Today, he’s the founder and CEO of charity: water, a highly visible and highly successful organization that provides access to clean water all over the world. But that may not have happened if Harrison hadn’t set foot on that ship bound for Liberia.

Leaving your comfort zone can provide inspiration, awareness, and ideas you wouldn’t likely consider if you continued following the same routine in the same place, day after day.

Not every person who travels abroad will come home and found a wildly successful organization, of course. But you may think of new ways to approach old problems, make a new business contact, or learn about a new career path that wasn’t previously on your radar.

2. It Can Help You Learn a Language

Immersion in a new city or culture is an almost surefire way to pick up a language. There are other ways to learn a language—for example, traditional classes or online-based resources like Rosetta Stone or Mango Languages—but the best, most effective way to become proficient in a new language is to put yourself in a situation in which you have to use it consistently in your day-to-day interactions.

Understandably, the thought of simply dropping into a foreign country and hoping you’ll develop the language skills to survive may be intimidating. To ease the apprehension, look for opportunities that will provide a little more structure and support in your immersion experience. For example, consider taking a study-abroad class through a local university or traveling with a group that will be providing a service in the country you want to visit.

But what does learning a new language have to do with your career?

Consider this: The United States Bureau of Labor and Statistics projects a 46% increase in employment of interpreters and translators by 2022. That means the demand for people who can communicate in multiple languages is—and will continue to be—very high.

But if you’re not specifically interested in working as a translator, language skills can still benefit your career. For example, if you can speak more than one language, you can save your company from having to hire a translator for global meetings.

And, in general, as technology allows organizations to interact with others across the globe, language will become increasingly important to effectively collaborate and develop partnerships.

3. It Can Increase Your Cultural Competency

One branch of a large, global corporation is located in the relatively small community (i.e., the population is about 19,000) where I live. Employees at that branch have collaborated with colleagues in Singapore, Scotland, Nigeria, Brazil, and Dubai.

Many of the people who work at this company weren’t necessarily looking for an international experience when they found employment there, but they have to understand their position in a global corporation to be effective.

For example, I once watched a family member return to her office at this company at 9 PM, after being home from her workday for several hours. When I asked what in the world she was doing, she explained that she’d forgotten to enter some critical data in the system, and the Nigeria team would be arriving for their workday in a few hours and needed that information to complete their part of the work.
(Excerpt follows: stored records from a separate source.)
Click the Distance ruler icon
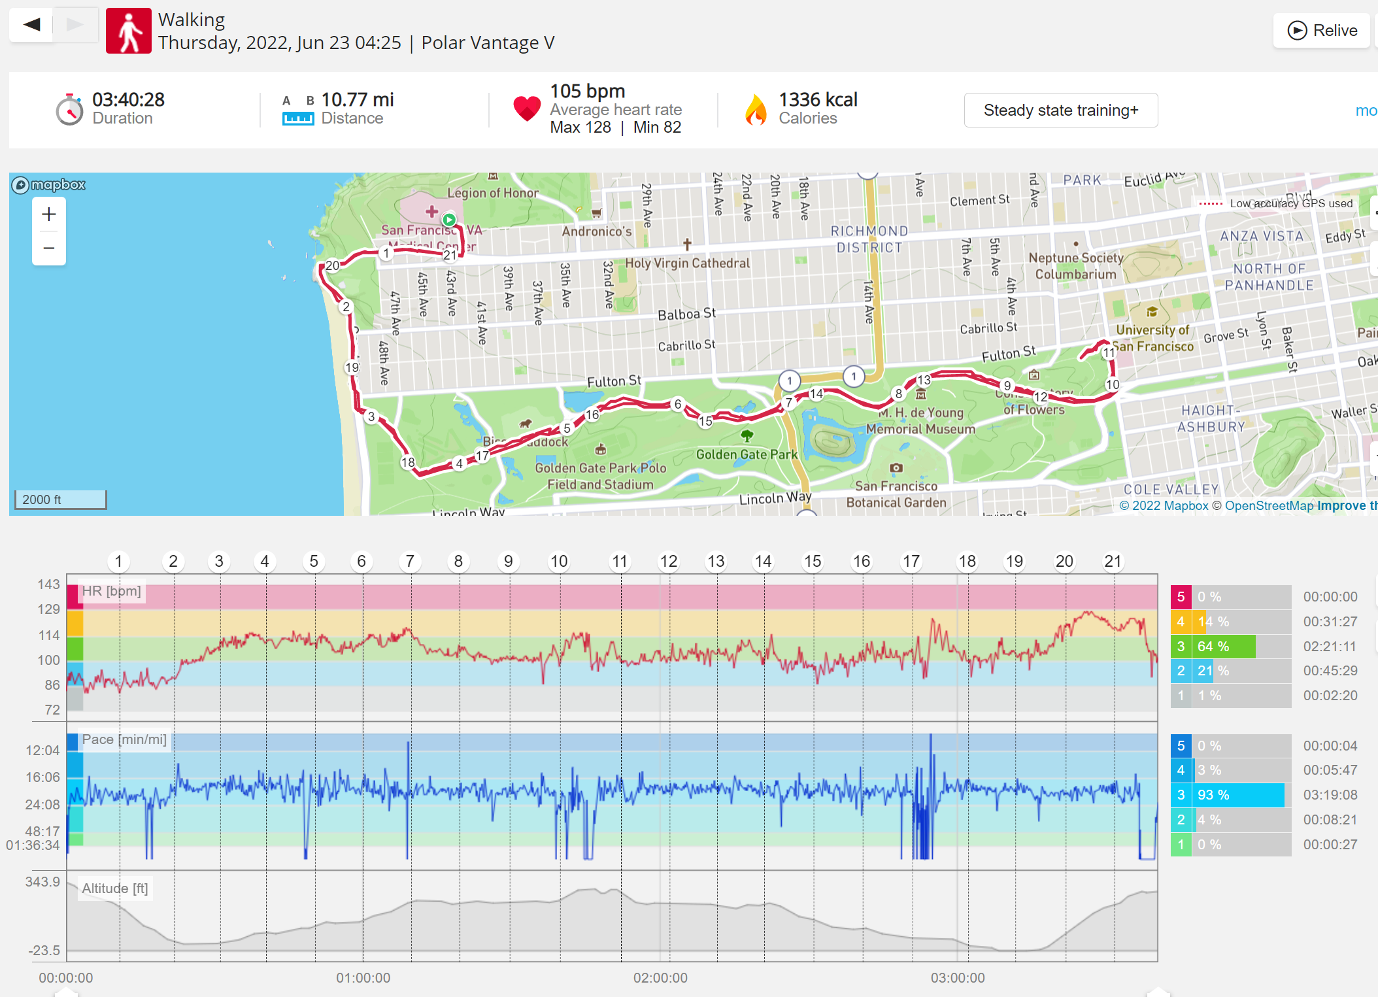1378x997 pixels. [x=298, y=118]
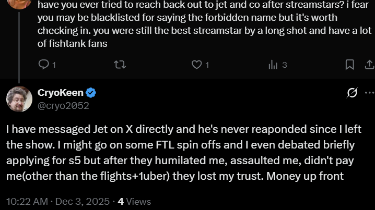375x210 pixels.
Task: Click the reply speech bubble icon
Action: point(43,65)

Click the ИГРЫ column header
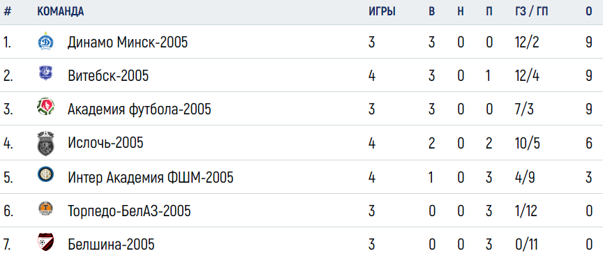[x=382, y=12]
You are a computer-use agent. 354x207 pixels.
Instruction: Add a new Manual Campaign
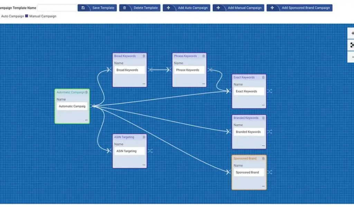pos(238,8)
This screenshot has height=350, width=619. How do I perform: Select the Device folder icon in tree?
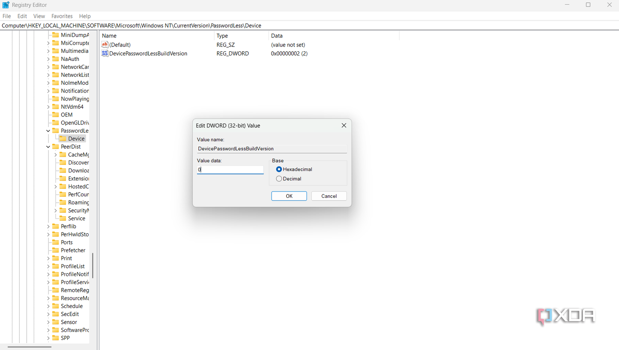coord(63,139)
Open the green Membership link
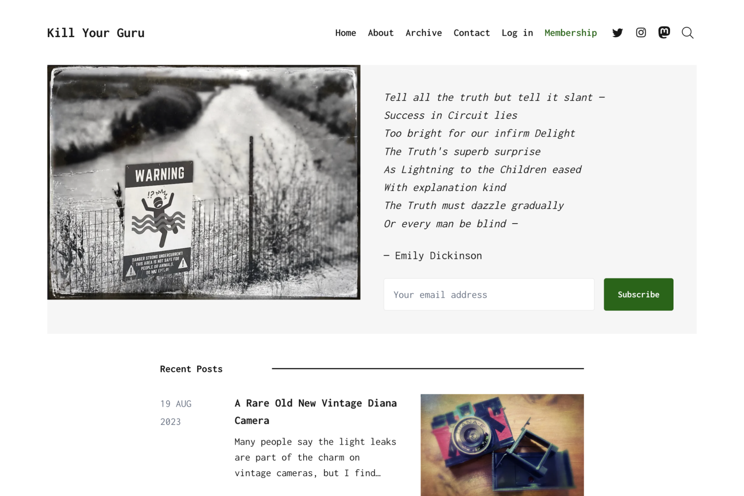The image size is (744, 496). pyautogui.click(x=571, y=33)
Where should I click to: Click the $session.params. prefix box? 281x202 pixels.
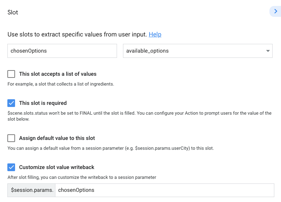[x=32, y=190]
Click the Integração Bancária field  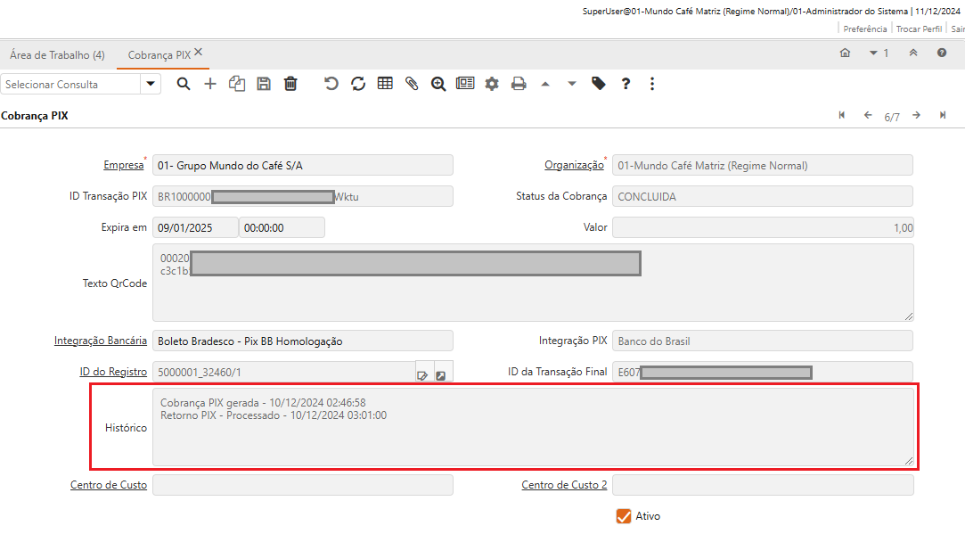click(303, 341)
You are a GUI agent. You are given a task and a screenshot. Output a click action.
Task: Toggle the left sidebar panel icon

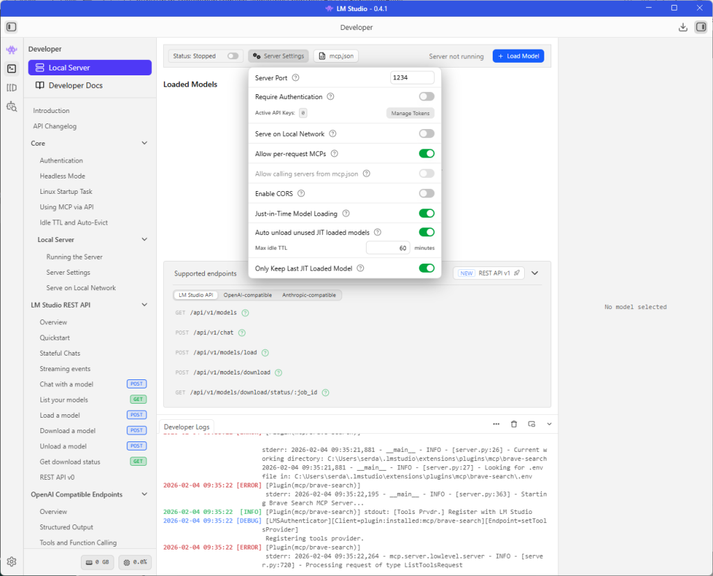(10, 26)
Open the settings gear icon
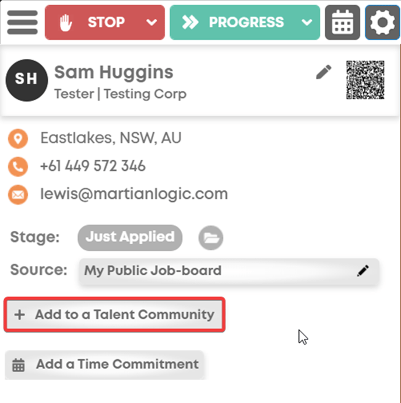Viewport: 401px width, 403px height. click(382, 22)
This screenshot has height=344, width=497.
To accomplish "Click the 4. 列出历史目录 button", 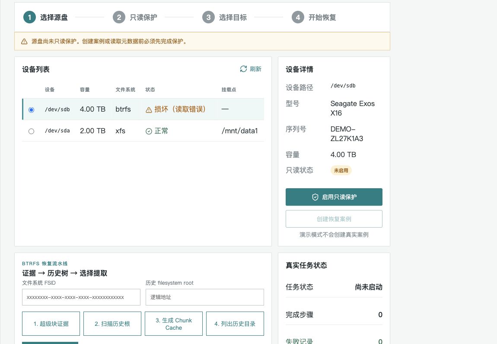I will point(235,324).
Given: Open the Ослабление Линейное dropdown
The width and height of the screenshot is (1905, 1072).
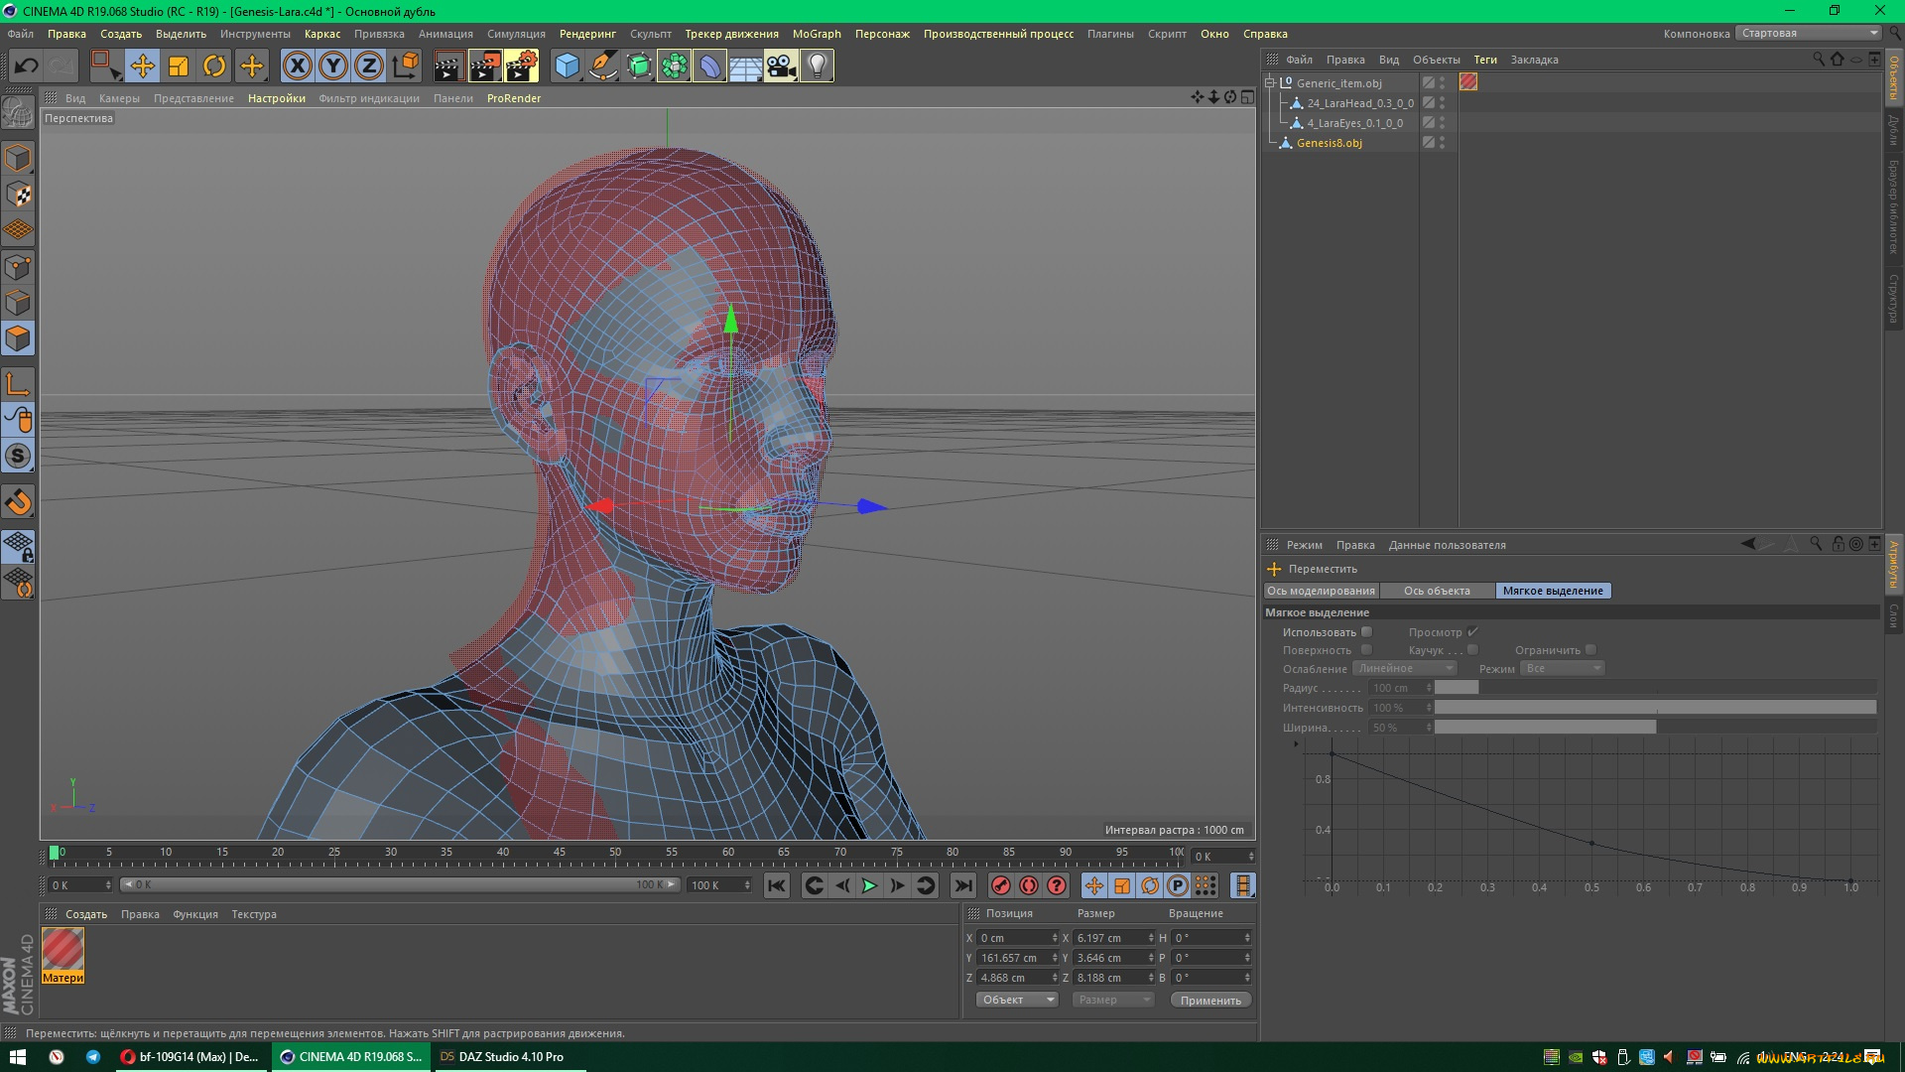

Leaving it for the next day just wasn’t an option because it impacted the processes of an entire plant overseas.

Employees at the local plant also have to be mindful of customs and holidays at other locations that may impact the work schedule or their ability to reach their colleagues in those locations, as well as communicating our local holidays to their counterparts worldwide who might not know that the local office will be closed.

In an increasingly globalized society, learning to accept and appreciate cultural differences is a good move for your career. You certainly don’t have to leave the country to increase your comfort when interacting with people of different races or cultures, but immersing yourself in another culture can create an unparalleled awareness and understanding of people who are different than you.

With that kind of understanding, when you have to talk to a colleague in Singapore to figure out why something has gone awry with an assignment, you’ll be less stressed about the interaction and less likely to feel barriers to communication—which means you’ll be more likely to easily reach a solution. Everyone wins.

Traveling abroad can be a pricey investment, but it doesn’t have to be an insurmountable barrier. Look for scholarships if you’re traveling with a class, or read travel websites and blogs to learn how to cut expenses while you’re abroad. It’s worth it: This is an investment that can change your world—and your career.